I bonifici, per un ammontare di poco più di 115 mila euro, erano stati effettuati dalla società “Ocean One Consulting Srl”, riconducibile proprio ai due legali, in favore di Ferraro che, per conto di Mineo, aveva girato queste somme all’amico Giuseppe Drago così da “aiutarlo” ad affrontare alcune incombenze personali.

 

I ricorsi da facilitare

Alla base dell’arresto di Giuseppe Mineo le rivelazioni di Piero Amara e Giuseppe Calafiore che hanno svelato come l’ex giudice del Consiglio di Giustizia Amministrativa Siciliana si sarebbe interessato a favorire l’esito positivo dei ricorsi presentati dalle aziende “Open Land S.r.l.” e “AM Group S.r.l.” contro il Comune e la Sovrintendenza di Siracusa.

Nel caso legato ad “Open Land” l’oggetto del contendere era un permesso negato per demolire e ricostruire il centro commerciale Fiera del Sud.

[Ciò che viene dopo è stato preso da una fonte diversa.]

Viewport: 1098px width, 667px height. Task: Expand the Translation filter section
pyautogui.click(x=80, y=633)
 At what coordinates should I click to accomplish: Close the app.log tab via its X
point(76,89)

AM Group, invece, faceva ricorso ad un nullaosta negato per realizzare 71 villette in prossimità delle mura dionigiane di Siracusa.

In questo secondo caso molti erano i dettagli che facevano sospettare della vicenda, non ultimo il fatto che sembrerebbe che – grazie al sapiente agire proprio dei due avvocati – per il nullaosta dettato da vincoli archeologici fosse stato chiamato ad esprimersi un ingegnere aerospaziale che nella perizia ipotizzava un risarcimento per AM Group di 240 milioni di euro.

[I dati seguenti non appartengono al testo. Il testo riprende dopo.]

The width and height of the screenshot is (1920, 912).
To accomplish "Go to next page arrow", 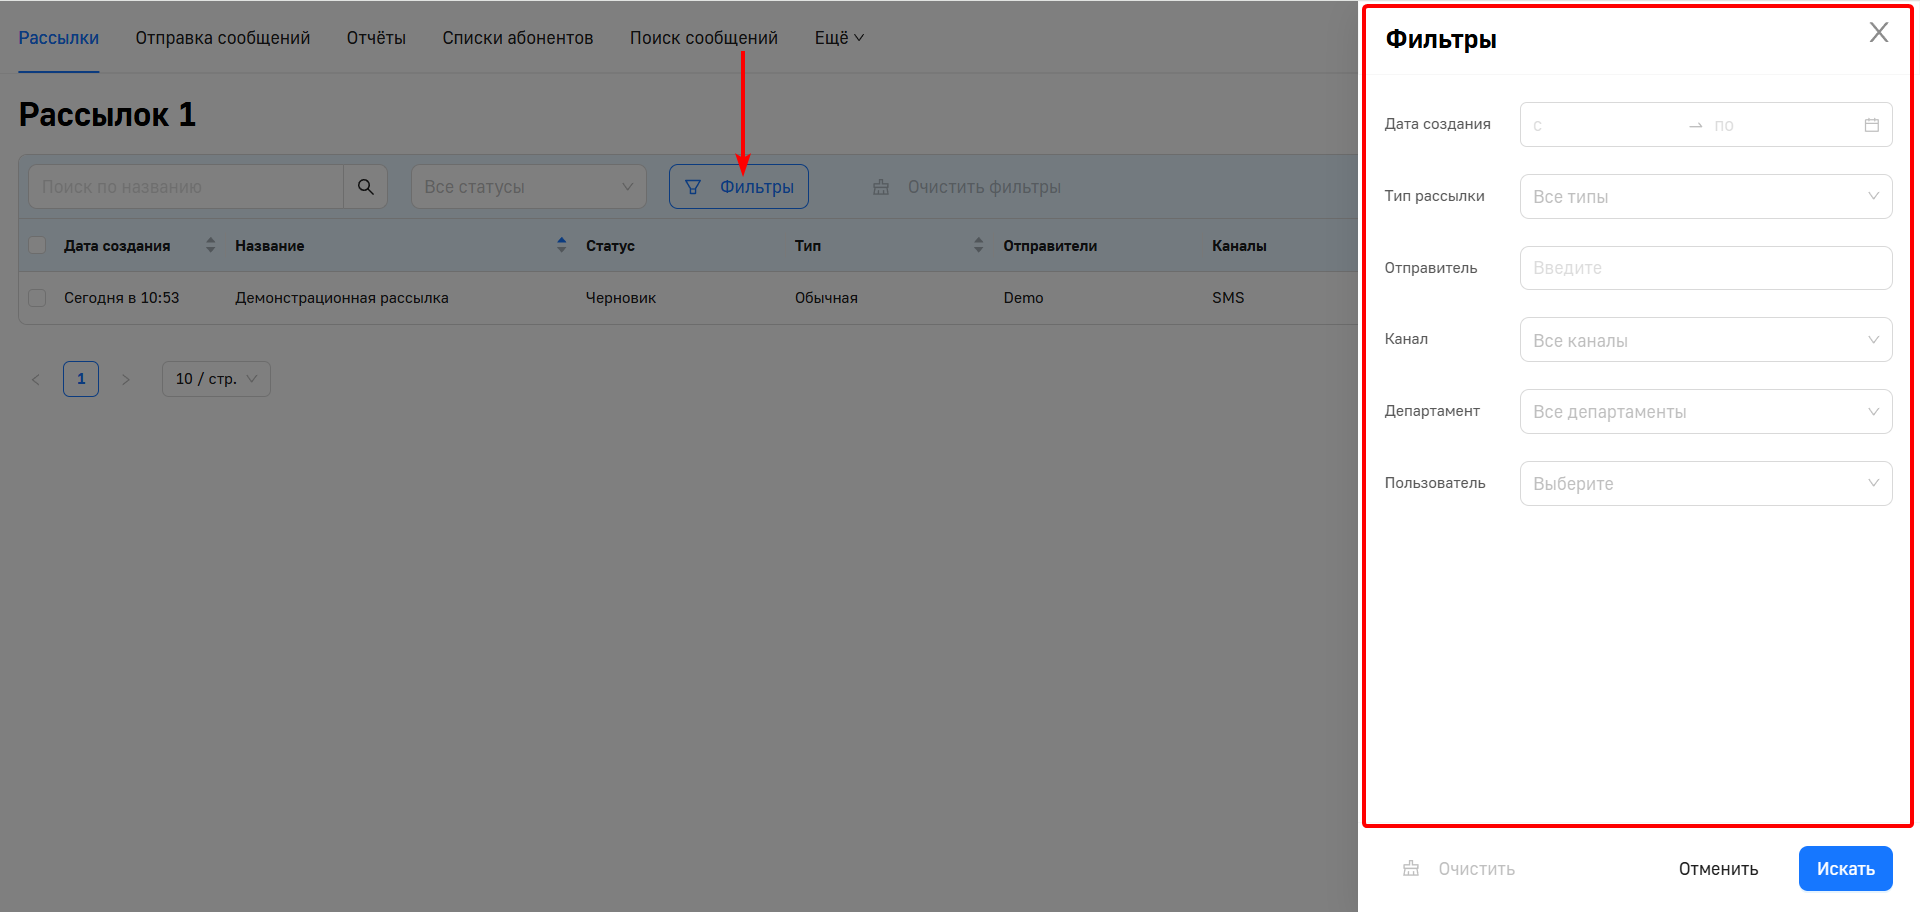I will tap(126, 379).
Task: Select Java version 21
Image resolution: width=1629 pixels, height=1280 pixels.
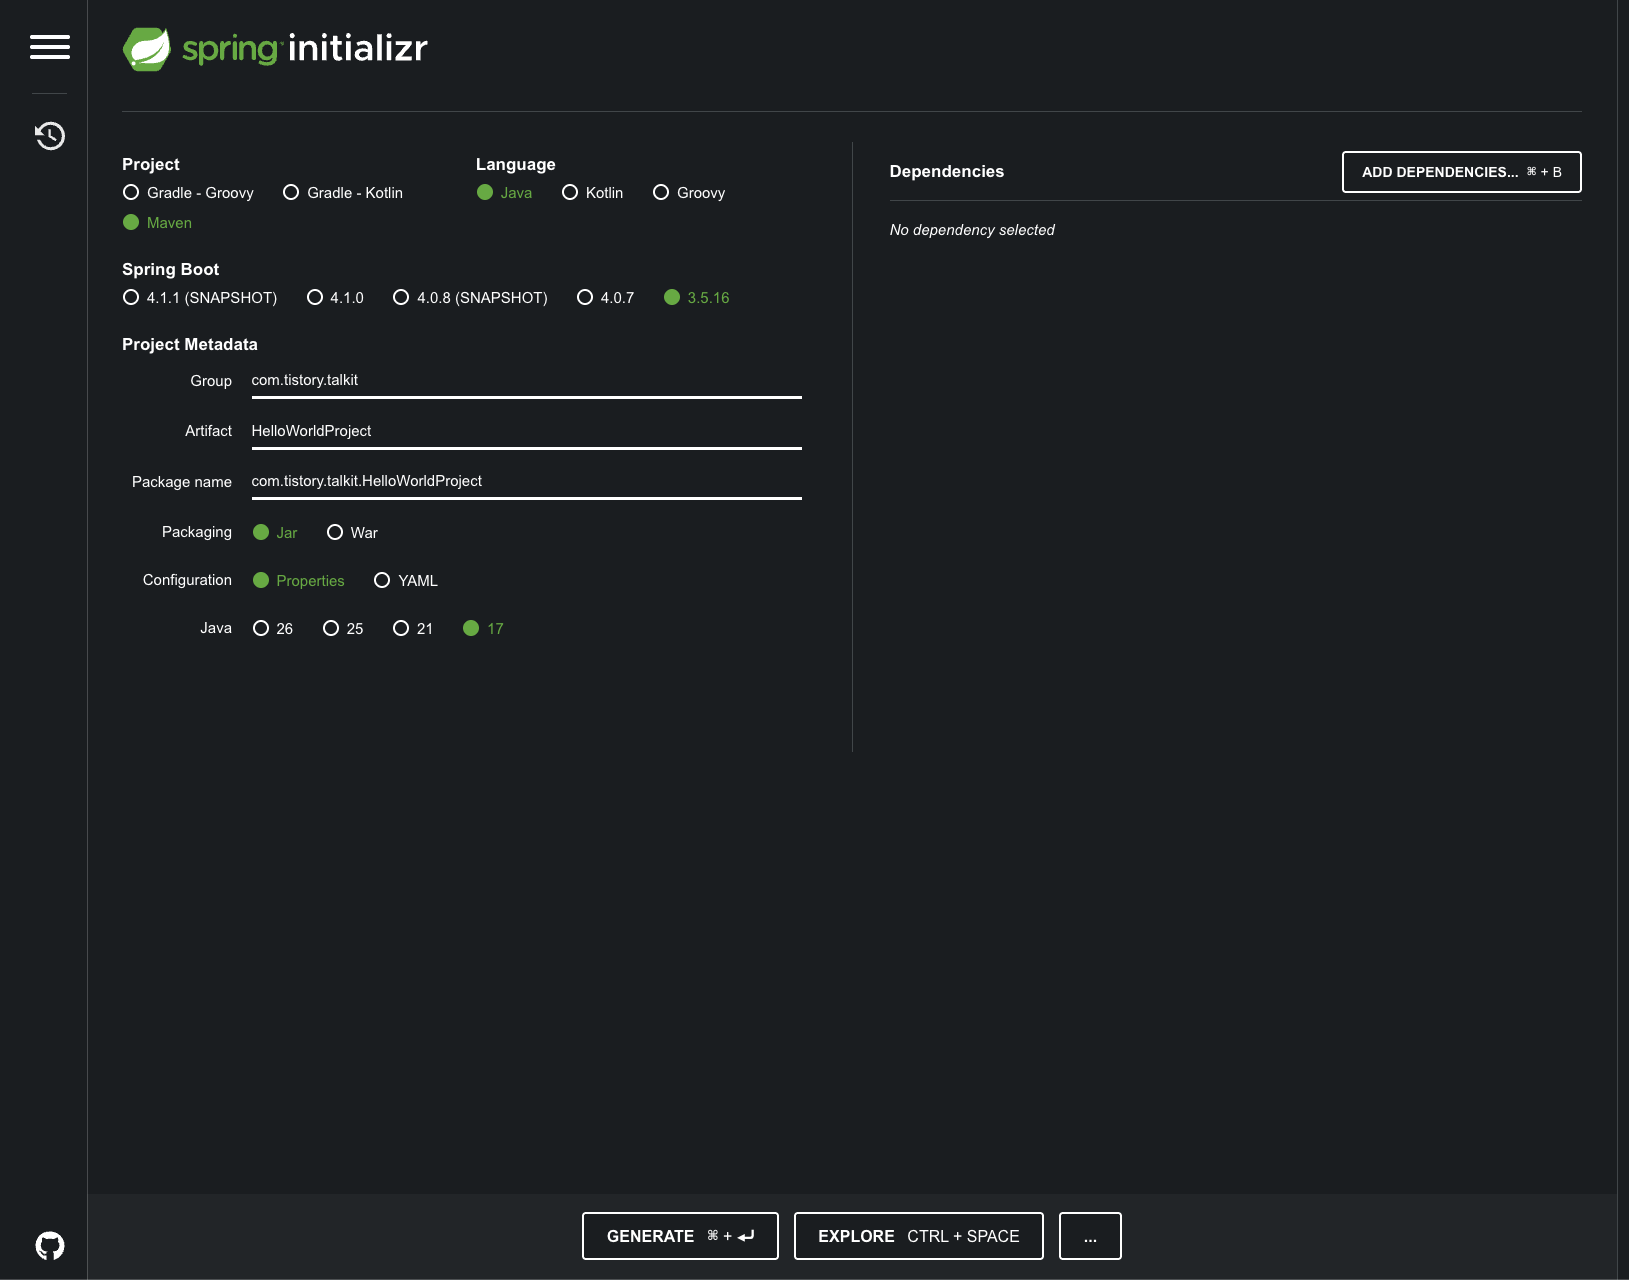Action: click(413, 629)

Giuseppe Mineo, tuttavia, non aveva potuto realmente “aggiustare” le sentenze in favore delle due aziende e la Camera di Consiglio, infine, si era espressa rigettando i ricorsi definendoli improcedibili. Quando Amara e Calafiore avevano chiesto spiegazioni sull’accaduto, l’ex giudice si era giustificato facendo ricadere la colpa sul presidente del Cga, Claudio Zucchelli. Secondo quanto sosteneva Mineo il presidente Zucchelli, che all’inizio era d’accordo nel facilitare le sentenze, aveva dovuto rigettare i ricorsi perché, nel frattempo, era scaturita un’indagine sulla corruzione negli atti giudiziari.

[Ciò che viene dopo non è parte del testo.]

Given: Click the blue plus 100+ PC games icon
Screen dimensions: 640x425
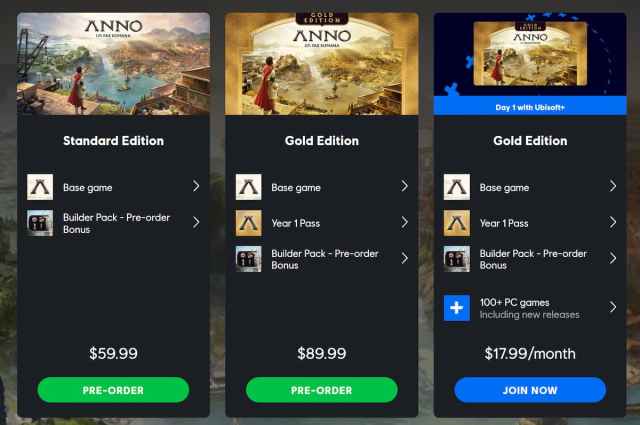Looking at the screenshot, I should (x=457, y=308).
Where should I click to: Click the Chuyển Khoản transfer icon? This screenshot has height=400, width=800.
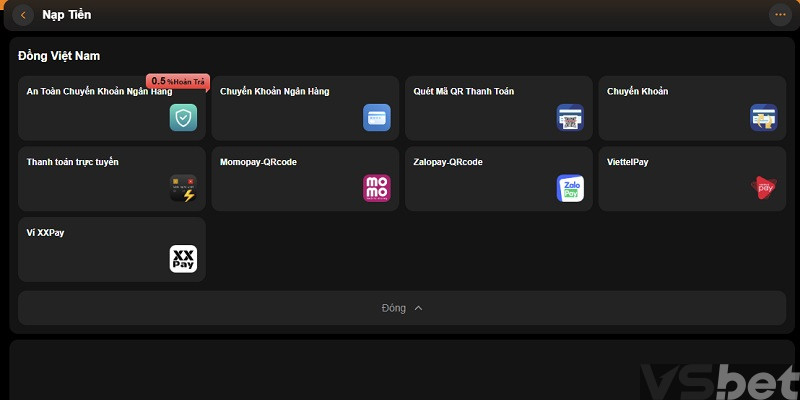[x=763, y=118]
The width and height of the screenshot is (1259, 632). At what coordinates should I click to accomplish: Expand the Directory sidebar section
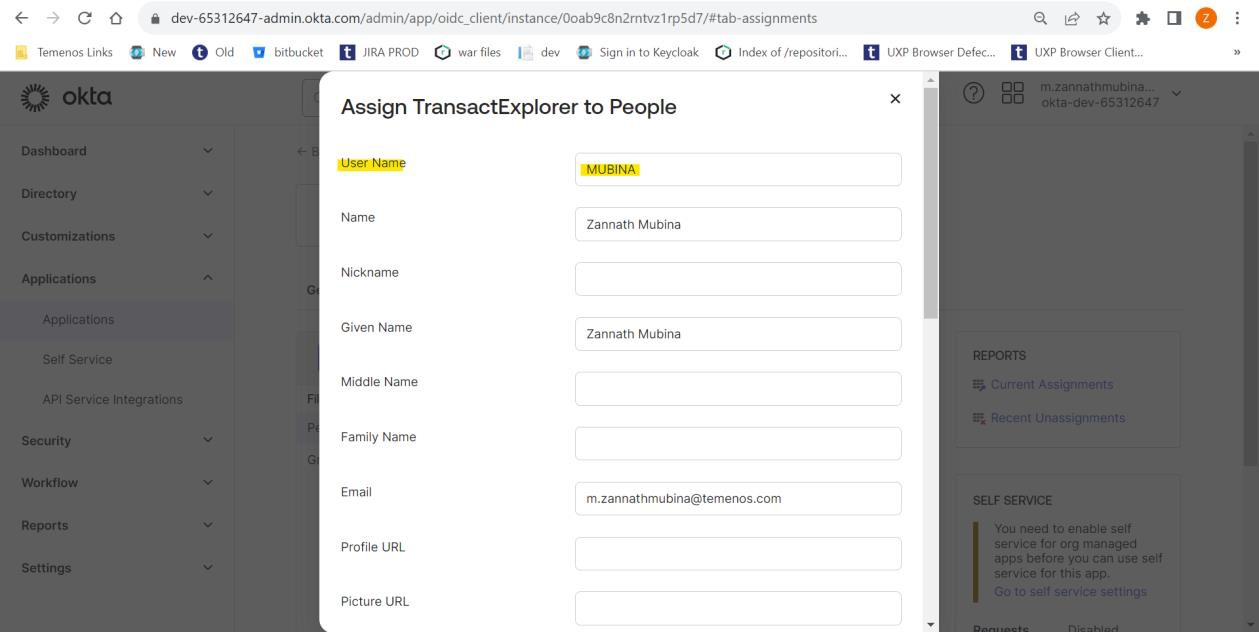tap(208, 194)
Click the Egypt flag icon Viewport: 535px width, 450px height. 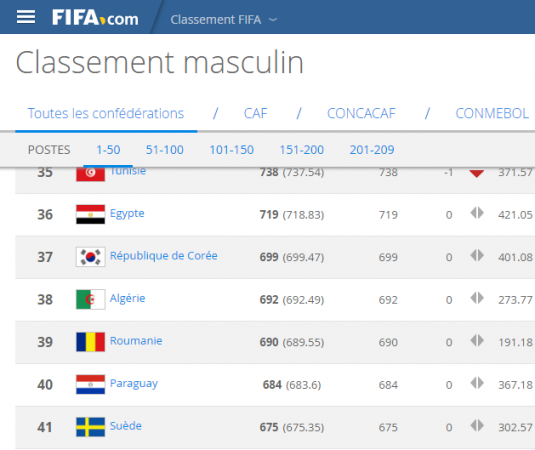[90, 214]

Il giudizio del Gip di Messina

«Ha mostrato di essere avvezzo ad una particolare professionalità a delinquere, in spregio alla funzione ricoperta», queste le durissime parole espresse dal Giudice per le Indagini Preliminari di Messina per motivare l’arresto di Giuseppe Mineo e, secondo il Gip, nulla potrebbe «contenere la disinvoltura con la quale ha piegato la funzione giurisdizionale ad interessi privati […] né al riguardo vale la destinazione solidaristica delle somme per l’amico Drago sia perché l’elevato importo non era certo destinato tutto a coprire i costi della malattia, sia perché avrebbe potuto aiutare l’amico fraterno con un prestito invece di fare mercimonio dell’attività giurisdizionale ricoperta».

Il Gip di Messina si esprime, poi, anche sulla recente nomina di Giuseppe Mineo a capo del nucleo di valutazione dei dirigenti dell’ente e delle performance del Comune di Vittoria specificando come «tali funzioni lo rendono particolarmente esposto ad accordi corruttivi».

Giuseppe Mineo, due anni fa, era stato indicato dall’ex premier Matteo Renzi tra i possibili nuovi giudici del Consiglio di Stato ma tale nomina nel massimo organo della Giustizia Amministrativa era andata a vuoto perché l’arrestato, oggi 56enne, era più giovane di un anno rispetto al minimo consentito e, secondo indiscrezioni, perché più volte era stato sanzionato per il ritardo con cui depositava le sentenze.

Le rivelazioni di Piero Amara sono, inoltre, al vaglio anche della Procura di Roma che sta indagando su presunti casi di corruzione al Consiglio di Stato. Gli incontri tra i protagonisti delle indagini sarebbero, infatti, avvenuti proprio negli ambienti di Giustizia di Roma.